# marry



## ahmadmz (Oct 24, 2014)

i want to Marry from Philippine any advice


----------



## _shel (Mar 2, 2014)

More information needed! 

Your nationality? 
The nationality of the person you want to marry? 
Do you both have legal residence in the Philippines?


----------



## ahmadmz (Oct 24, 2014)

i am egyptian 47Y old i want to marry from Philippines


----------



## Gary D (Oct 28, 2013)

Try this.

http://www.philippine-embassy.de/bl... foreign nat marrying in the phil english.pdf


----------



## simonsays (Feb 11, 2009)

do you have a Philippines to marry ??




:bolt:


----------



## ahmadmz (Oct 24, 2014)

no i dont have relation with any Filipino girl but i want to


----------



## Asian Spirit (Mar 1, 2010)

ahmadmz said:


> no i dont have relation with any Filipino girl but i want to


Best way would be to come and spend time here in the Philippines.
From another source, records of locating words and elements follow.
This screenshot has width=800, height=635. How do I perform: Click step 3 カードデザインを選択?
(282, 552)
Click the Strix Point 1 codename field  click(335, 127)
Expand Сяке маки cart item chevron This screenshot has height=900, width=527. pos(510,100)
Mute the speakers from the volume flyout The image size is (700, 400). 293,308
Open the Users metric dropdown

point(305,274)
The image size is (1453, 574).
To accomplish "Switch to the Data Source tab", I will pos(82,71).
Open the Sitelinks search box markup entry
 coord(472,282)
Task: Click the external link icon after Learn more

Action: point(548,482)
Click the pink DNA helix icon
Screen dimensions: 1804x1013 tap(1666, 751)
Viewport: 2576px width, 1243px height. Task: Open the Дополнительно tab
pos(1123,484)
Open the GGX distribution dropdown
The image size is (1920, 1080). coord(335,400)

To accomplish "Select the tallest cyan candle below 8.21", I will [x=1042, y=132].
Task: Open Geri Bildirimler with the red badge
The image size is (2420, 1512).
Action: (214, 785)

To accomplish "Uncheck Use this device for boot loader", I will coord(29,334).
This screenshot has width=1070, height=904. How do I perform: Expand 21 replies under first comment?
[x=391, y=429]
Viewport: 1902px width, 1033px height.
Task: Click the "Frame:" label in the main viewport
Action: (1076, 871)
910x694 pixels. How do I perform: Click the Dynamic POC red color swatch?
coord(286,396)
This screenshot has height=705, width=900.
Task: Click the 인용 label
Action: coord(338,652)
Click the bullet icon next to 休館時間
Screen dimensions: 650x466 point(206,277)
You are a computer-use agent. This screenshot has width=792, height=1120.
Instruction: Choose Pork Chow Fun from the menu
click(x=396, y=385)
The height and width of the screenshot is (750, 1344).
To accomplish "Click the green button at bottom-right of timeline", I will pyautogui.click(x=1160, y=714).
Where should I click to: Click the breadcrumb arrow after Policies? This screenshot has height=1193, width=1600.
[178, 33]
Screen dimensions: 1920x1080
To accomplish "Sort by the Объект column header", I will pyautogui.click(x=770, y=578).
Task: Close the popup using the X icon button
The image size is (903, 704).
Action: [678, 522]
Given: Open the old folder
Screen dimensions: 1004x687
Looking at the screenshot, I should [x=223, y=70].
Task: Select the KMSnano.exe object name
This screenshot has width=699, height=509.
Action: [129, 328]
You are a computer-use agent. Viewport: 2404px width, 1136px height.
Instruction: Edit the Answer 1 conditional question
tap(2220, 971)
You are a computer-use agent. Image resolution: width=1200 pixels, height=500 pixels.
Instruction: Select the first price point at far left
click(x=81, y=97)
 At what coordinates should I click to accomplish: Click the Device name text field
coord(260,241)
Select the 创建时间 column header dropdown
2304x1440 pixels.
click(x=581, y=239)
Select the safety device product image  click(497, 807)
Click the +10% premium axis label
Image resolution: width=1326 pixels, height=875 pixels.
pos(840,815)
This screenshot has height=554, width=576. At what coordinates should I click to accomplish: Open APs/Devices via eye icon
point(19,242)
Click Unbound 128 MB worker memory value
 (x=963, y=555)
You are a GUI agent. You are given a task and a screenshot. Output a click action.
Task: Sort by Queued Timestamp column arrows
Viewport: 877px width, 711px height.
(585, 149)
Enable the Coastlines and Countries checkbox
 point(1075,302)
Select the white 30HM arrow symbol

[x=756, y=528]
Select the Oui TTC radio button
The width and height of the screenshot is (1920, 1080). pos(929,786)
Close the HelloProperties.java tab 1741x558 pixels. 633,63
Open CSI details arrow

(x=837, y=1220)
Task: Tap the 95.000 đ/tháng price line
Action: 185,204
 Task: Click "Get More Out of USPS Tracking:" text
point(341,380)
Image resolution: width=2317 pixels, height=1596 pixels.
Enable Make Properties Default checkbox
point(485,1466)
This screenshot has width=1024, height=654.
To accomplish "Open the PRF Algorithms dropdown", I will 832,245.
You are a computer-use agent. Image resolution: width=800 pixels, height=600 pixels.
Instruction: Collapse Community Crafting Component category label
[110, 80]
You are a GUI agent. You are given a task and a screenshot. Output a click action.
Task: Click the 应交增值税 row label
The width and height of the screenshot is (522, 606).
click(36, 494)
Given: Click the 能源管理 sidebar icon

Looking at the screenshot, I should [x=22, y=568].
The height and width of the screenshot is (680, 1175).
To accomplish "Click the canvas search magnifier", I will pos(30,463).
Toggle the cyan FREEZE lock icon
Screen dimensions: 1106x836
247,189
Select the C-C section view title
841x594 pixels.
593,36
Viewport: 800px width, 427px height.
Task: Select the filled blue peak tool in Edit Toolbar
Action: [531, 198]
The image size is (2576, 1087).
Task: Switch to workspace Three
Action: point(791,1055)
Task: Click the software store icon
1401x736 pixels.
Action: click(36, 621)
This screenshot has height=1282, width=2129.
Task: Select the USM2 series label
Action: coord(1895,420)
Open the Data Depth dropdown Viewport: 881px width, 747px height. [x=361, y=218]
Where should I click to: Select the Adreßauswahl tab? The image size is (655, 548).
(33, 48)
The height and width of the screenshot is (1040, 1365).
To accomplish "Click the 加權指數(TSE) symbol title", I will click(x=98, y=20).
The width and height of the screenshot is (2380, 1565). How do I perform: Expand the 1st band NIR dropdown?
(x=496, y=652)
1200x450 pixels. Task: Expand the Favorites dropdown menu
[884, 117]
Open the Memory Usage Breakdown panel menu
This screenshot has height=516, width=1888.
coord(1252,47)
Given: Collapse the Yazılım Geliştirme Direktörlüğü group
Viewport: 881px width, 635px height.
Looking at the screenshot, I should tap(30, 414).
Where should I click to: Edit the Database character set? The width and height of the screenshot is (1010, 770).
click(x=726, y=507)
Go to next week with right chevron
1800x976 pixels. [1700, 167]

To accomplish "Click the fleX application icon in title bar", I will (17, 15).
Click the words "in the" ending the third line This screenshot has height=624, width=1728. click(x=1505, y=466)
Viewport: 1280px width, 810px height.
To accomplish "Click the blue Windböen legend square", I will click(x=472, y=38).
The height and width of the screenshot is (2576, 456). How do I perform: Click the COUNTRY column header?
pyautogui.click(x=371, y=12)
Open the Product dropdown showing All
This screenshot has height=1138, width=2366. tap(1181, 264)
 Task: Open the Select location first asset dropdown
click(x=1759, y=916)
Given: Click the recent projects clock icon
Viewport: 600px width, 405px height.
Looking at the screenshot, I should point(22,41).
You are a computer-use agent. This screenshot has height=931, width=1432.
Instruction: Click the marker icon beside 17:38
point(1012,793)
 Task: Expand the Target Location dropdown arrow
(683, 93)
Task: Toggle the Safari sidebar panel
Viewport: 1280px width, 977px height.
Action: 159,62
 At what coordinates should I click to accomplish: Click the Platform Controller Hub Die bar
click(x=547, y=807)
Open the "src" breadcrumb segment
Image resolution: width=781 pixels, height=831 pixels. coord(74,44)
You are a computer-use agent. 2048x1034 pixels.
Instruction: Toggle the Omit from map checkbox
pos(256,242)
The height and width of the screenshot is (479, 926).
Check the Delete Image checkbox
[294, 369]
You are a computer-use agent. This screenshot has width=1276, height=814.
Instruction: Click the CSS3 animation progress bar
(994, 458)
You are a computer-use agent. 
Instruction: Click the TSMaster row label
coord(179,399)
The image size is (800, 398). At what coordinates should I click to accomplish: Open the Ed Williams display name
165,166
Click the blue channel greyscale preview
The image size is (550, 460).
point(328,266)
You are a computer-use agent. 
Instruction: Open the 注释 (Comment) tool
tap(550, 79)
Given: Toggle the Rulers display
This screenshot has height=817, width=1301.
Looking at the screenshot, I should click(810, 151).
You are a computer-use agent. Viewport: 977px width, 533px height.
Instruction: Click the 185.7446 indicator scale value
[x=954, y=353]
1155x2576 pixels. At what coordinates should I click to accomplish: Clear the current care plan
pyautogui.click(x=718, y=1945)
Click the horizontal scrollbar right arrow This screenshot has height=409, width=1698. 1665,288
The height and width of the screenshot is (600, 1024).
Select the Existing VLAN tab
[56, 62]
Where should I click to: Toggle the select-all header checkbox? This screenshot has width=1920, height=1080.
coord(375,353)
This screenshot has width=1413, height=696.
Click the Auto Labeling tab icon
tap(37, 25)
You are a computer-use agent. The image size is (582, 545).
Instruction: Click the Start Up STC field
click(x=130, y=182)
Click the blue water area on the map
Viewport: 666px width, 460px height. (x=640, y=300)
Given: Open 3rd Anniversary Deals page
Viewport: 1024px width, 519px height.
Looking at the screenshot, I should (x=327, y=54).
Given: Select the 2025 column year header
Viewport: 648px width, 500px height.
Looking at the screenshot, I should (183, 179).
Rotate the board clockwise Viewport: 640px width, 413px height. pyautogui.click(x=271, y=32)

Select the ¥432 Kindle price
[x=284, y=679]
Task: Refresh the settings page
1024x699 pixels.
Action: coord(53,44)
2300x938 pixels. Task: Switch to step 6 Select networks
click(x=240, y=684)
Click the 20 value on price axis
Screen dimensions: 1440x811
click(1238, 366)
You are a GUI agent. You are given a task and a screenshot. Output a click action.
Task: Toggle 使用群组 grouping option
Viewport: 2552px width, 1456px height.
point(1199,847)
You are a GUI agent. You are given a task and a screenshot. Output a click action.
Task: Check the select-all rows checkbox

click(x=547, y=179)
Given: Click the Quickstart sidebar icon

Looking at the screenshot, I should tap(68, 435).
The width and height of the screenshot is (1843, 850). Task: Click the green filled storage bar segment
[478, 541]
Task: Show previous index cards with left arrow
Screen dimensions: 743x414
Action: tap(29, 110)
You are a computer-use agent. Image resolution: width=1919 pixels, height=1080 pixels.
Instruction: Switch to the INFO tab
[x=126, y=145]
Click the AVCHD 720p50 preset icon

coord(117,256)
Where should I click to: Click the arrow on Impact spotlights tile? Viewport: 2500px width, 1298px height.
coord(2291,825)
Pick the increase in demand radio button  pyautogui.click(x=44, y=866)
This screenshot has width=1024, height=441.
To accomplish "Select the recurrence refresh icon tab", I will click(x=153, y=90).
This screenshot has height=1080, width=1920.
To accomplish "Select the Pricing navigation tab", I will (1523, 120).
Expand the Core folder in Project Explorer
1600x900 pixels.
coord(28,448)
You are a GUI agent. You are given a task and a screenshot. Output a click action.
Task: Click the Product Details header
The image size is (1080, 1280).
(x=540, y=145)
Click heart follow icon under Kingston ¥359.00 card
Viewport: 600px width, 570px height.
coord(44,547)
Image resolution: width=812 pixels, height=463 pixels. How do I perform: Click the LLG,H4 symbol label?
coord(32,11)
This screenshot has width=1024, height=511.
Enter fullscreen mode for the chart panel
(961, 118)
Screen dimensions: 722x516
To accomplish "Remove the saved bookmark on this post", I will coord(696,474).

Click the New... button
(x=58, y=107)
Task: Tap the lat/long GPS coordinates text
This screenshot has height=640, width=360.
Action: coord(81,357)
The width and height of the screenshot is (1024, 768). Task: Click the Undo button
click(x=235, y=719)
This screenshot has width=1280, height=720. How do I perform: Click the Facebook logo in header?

Visit beaches, theaters, and shopping malls and you'll be surprised all the ladies that you will meet. That's the very best way that I know of. 

*Keep in mind though; Expat Forum is not and can not be used as a meet-up site..*


----------



## _shel (Mar 2, 2014)

ahmadmz said:


> no i dont have relation with any Filipino girl but i want to


 well going to be hard to get married then isnt it. If you think its time you were married you need to keep your options open not focus in on one country/nationally. 

You wont find anyone on here to marry here. This isn't a dating site as jetlag says, this forum is full of migrants.


----------